Print the data that follows exactly, leaving nothing out.

[[ RECORDS FOR THIS EXERCISE open ]]

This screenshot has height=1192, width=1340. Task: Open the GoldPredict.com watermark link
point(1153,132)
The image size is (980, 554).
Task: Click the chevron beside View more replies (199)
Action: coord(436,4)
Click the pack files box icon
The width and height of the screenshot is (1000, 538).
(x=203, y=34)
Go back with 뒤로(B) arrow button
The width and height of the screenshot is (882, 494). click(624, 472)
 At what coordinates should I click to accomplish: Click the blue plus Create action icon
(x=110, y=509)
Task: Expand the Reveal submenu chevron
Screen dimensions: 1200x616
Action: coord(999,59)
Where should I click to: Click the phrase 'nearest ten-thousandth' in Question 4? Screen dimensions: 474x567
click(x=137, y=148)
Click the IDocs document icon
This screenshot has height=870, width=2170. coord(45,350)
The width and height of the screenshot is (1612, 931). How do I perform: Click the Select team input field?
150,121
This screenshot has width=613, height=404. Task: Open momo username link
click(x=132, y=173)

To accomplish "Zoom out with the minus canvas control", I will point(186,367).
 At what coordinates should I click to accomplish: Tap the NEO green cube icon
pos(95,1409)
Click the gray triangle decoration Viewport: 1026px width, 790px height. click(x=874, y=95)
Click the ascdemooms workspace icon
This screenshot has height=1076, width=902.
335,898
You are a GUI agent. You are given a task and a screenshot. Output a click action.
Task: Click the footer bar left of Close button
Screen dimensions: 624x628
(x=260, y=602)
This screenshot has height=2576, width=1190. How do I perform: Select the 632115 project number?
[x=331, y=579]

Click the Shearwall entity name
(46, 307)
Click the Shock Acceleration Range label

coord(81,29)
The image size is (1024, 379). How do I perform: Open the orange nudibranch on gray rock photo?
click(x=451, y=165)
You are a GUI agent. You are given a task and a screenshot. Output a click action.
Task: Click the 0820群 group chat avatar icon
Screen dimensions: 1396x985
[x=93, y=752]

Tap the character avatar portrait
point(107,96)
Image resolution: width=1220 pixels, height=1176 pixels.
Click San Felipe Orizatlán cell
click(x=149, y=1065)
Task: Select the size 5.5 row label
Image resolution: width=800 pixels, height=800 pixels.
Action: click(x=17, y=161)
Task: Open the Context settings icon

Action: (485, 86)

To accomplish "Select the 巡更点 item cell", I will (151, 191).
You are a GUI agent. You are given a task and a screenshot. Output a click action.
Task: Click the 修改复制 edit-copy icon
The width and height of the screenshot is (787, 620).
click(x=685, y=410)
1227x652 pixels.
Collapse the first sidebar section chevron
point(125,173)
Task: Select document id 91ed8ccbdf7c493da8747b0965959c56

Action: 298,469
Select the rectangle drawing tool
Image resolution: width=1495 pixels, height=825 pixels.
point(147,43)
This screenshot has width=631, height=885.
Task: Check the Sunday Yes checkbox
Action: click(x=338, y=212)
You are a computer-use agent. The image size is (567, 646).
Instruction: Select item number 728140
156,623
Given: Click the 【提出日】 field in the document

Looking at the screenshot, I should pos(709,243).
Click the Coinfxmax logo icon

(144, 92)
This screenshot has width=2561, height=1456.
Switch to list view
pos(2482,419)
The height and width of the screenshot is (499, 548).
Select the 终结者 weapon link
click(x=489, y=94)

[[ RECORDS FOR THIS EXERCISE closed ]]

# [COMPLETED TASK]
This screenshot has height=1192, width=1340. Task: Open the GoldPredict.com watermark link
point(1153,132)
The image size is (980, 554).
Task: Click the chevron beside View more replies (199)
Action: coord(436,4)
Click the pack files box icon
The width and height of the screenshot is (1000, 538).
(x=203, y=34)
Go back with 뒤로(B) arrow button
The width and height of the screenshot is (882, 494). click(624, 472)
 At what coordinates should I click to accomplish: Click the blue plus Create action icon
(x=110, y=509)
Task: Expand the Reveal submenu chevron
Screen dimensions: 1200x616
Action: coord(999,59)
Where should I click to: Click the phrase 'nearest ten-thousandth' in Question 4? Screen dimensions: 474x567
click(x=137, y=148)
Click the IDocs document icon
This screenshot has height=870, width=2170. coord(45,350)
The width and height of the screenshot is (1612, 931). How do I perform: Click the Select team input field?
150,121
This screenshot has width=613, height=404. Task: Open momo username link
click(x=132, y=173)

To accomplish "Zoom out with the minus canvas control", I will point(186,367).
 At what coordinates should I click to accomplish: Tap the NEO green cube icon
pos(95,1409)
Click the gray triangle decoration Viewport: 1026px width, 790px height. click(x=874, y=95)
Click the ascdemooms workspace icon
This screenshot has height=1076, width=902.
335,898
You are a GUI agent. You are given a task and a screenshot. Output a click action.
Task: Click the footer bar left of Close button
Screen dimensions: 624x628
(x=260, y=602)
This screenshot has height=2576, width=1190. How do I perform: Select the 632115 project number?
[x=331, y=579]

Click the Shearwall entity name
(46, 307)
Click the Shock Acceleration Range label

coord(81,29)
The image size is (1024, 379). How do I perform: Open the orange nudibranch on gray rock photo?
click(x=451, y=165)
You are a GUI agent. You are given a task and a screenshot. Output a click action.
Task: Click the 0820群 group chat avatar icon
Screen dimensions: 1396x985
[x=93, y=752]

Tap the character avatar portrait
point(107,96)
Image resolution: width=1220 pixels, height=1176 pixels.
Click San Felipe Orizatlán cell
click(x=149, y=1065)
Task: Select the size 5.5 row label
Image resolution: width=800 pixels, height=800 pixels.
Action: click(x=17, y=161)
Task: Open the Context settings icon

Action: (485, 86)

To accomplish "Select the 巡更点 item cell", I will (151, 191).
You are a GUI agent. You are given a task and a screenshot. Output a click action.
Task: Click the 修改复制 edit-copy icon
The width and height of the screenshot is (787, 620).
click(x=685, y=410)
1227x652 pixels.
Collapse the first sidebar section chevron
point(125,173)
Task: Select document id 91ed8ccbdf7c493da8747b0965959c56

Action: 298,469
Select the rectangle drawing tool
Image resolution: width=1495 pixels, height=825 pixels.
point(147,43)
This screenshot has width=631, height=885.
Task: Check the Sunday Yes checkbox
Action: click(x=338, y=212)
You are a computer-use agent. The image size is (567, 646).
Instruction: Select item number 728140
156,623
Given: Click the 【提出日】 field in the document

Looking at the screenshot, I should pos(709,243).
Click the Coinfxmax logo icon

(144, 92)
This screenshot has width=2561, height=1456.
Switch to list view
pos(2482,419)
The height and width of the screenshot is (499, 548).
Select the 终结者 weapon link
click(x=489, y=94)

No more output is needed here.